Concerns about the consequences of social media use on well-being has led to the practice of taking a brief hiatus from social media platforms, a practice known as “digital detoxing.” These brief “digital detoxes” are becoming increasingly popular in the hope that the newly found time, previously spent on social media, would be used for other, theoretically more rewarding, activities. In this paper, we test this proposition. Participants in three preregistered field experiments (ntot = 600) were randomly assigned to receiving each of two conditions on each of two different days: a normal-use day or an abstinence day. Outcomes (social relatedness, positive and negative affect, day satisfaction) were measured on each of the two evenings of the study. Results did not show that abstaining from social media has positive effects on daily well-being (in terms of social relatedness, positive and negative affect, day satisfaction) as suggested by the extant literature. Participants reported similar well-being on days when they used social media and days when they did not. Evidence indicated that abstinence from social media had no measurable positive effect on well-being, and some models showed significant deficits in social relatedness and satisfaction with one’s day. We discuss implications of the study of social media hiatus and the value of programmatic research grounded in preregistered experimental designs.

This is nice in terms of sample size, and planned analyses. This is also the same person (Andrew K. Przybylski) who did the skeptical regression paper we quoted to begin with. But… I mean, this study look at only 1 day of abstinence! I feel like almost no one would think that has a notable effect size. So what does this clear demonstration of near-zero effect size tell us?


Conclusions

So what to do? Living is one ‘forced option‘ after another. Should you reduce social media use? Get rid of it all together? It’s hard to say, even after we went over 6 randomized trials. Humanity has been semi-addicted to social media for 15 years, and social science can’t tell us… whether this is good or bad? I wouldn’t personally restrict my children’s use of social media based on this research. The effect size is plausible (i.e., small, 0.2 d), and somewhat uncertain. The Danish study produced the most convincing evidence. The author appears to have gone out of academia immediately after doing it. Despite this, the study actually received tons of media exposure when it came out. Ideally, we would simply assign a few research groups to repeat that experiment in some difference places, then look at the results in combination.
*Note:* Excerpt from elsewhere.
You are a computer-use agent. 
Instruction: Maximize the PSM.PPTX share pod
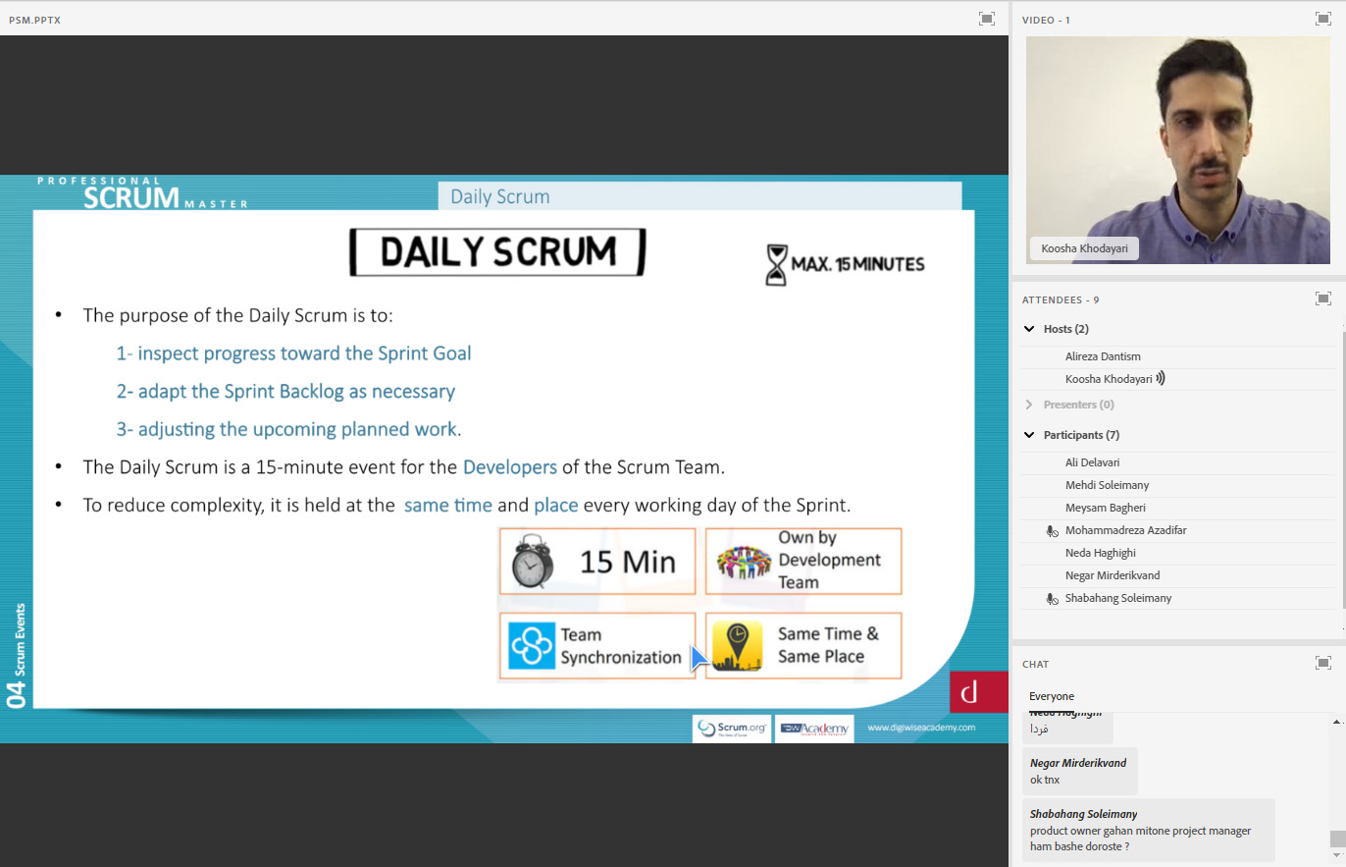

I think the meta-take-away from this review is that social science has serious prioritization issues. Why do we have 1000+ useless studies on candidate genetics, and mostly fake GxE, ego depletion and all manners of other bullshit, or politically convenient falsehoods, AND YET we somehow don’t know whether the largest change to human social behavior in the last… ever has negative effects on mental health, despite us facing a seeming mental health crisis. It beggars belief. Where are the adults in academia?